Exercise prompt » Answer with one number only: the count of lines below that hold the word "social".

#####

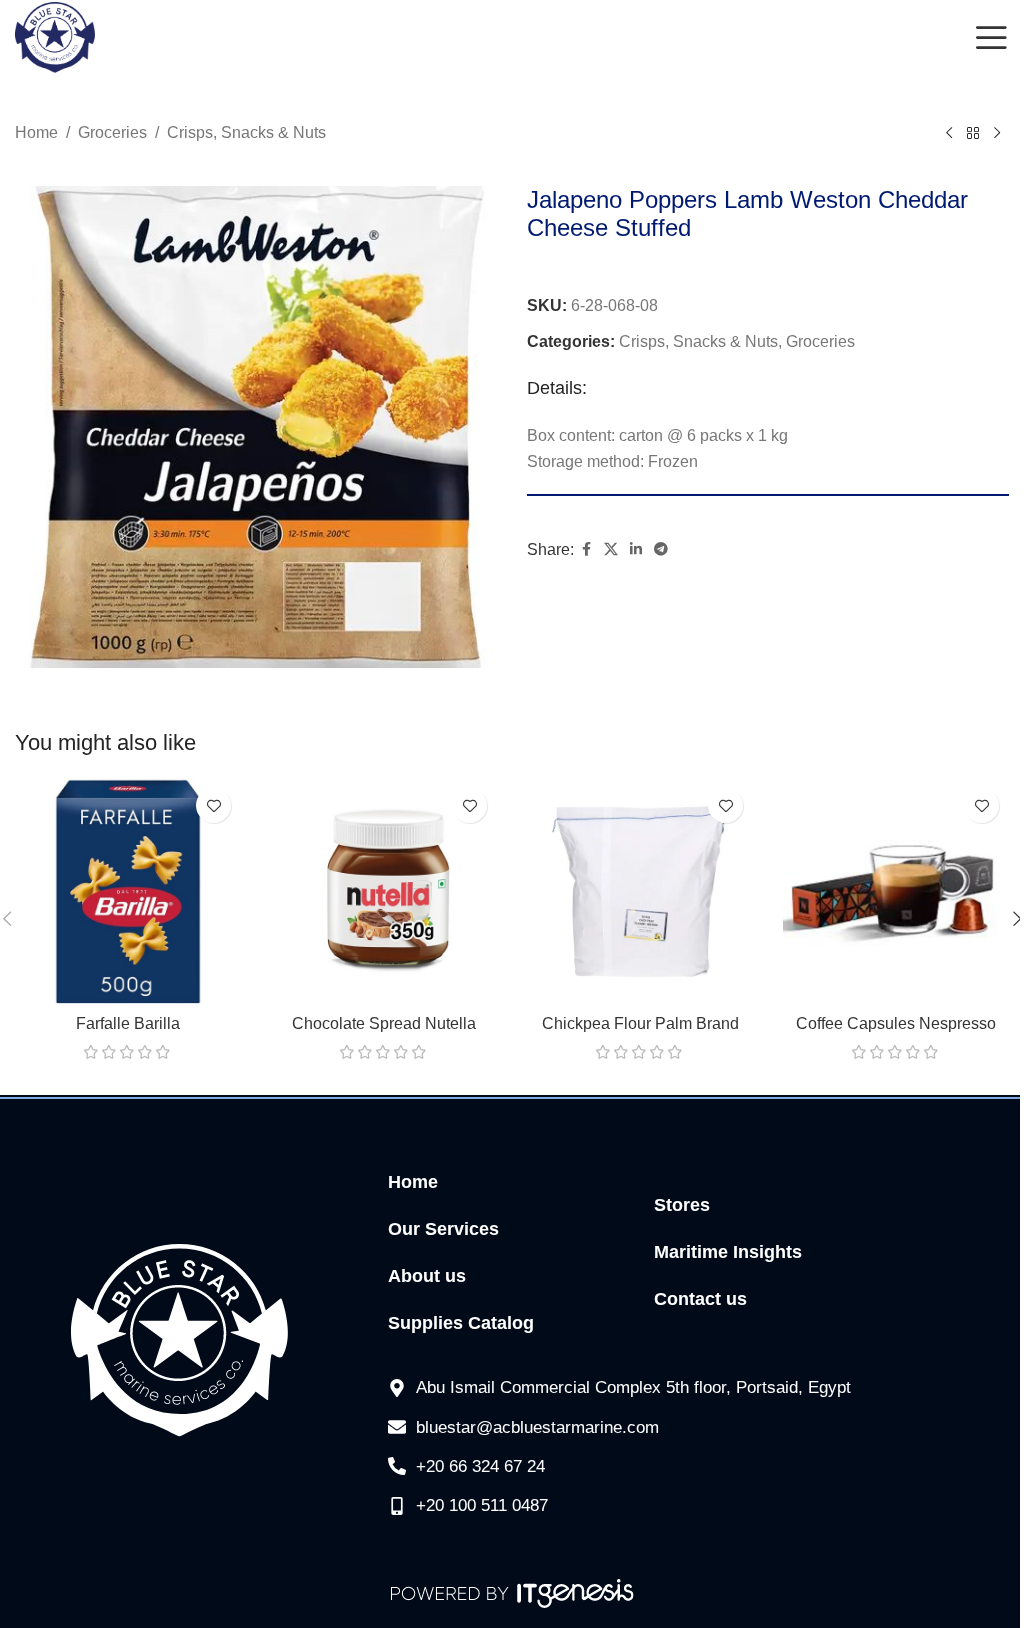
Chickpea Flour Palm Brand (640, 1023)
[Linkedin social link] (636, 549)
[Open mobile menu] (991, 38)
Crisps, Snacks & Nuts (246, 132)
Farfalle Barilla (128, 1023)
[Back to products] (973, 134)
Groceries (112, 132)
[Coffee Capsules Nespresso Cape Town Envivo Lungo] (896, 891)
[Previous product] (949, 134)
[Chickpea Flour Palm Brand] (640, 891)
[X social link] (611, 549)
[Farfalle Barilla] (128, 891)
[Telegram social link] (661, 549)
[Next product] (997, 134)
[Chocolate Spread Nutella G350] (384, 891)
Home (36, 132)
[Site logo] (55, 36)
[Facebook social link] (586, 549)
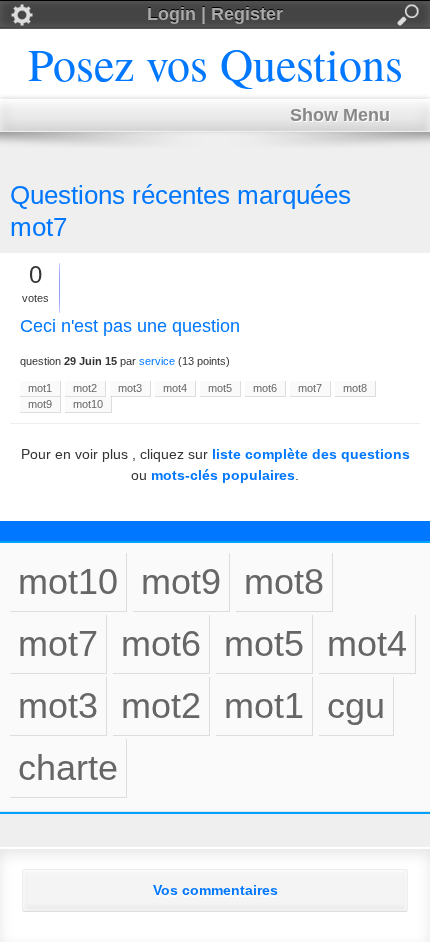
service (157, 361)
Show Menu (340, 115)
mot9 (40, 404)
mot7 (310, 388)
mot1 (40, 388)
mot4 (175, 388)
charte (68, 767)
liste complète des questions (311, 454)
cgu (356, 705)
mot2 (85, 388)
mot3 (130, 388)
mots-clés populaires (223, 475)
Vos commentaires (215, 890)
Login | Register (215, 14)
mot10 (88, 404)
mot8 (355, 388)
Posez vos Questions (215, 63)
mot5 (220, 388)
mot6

#####

Answer to this exercise » 4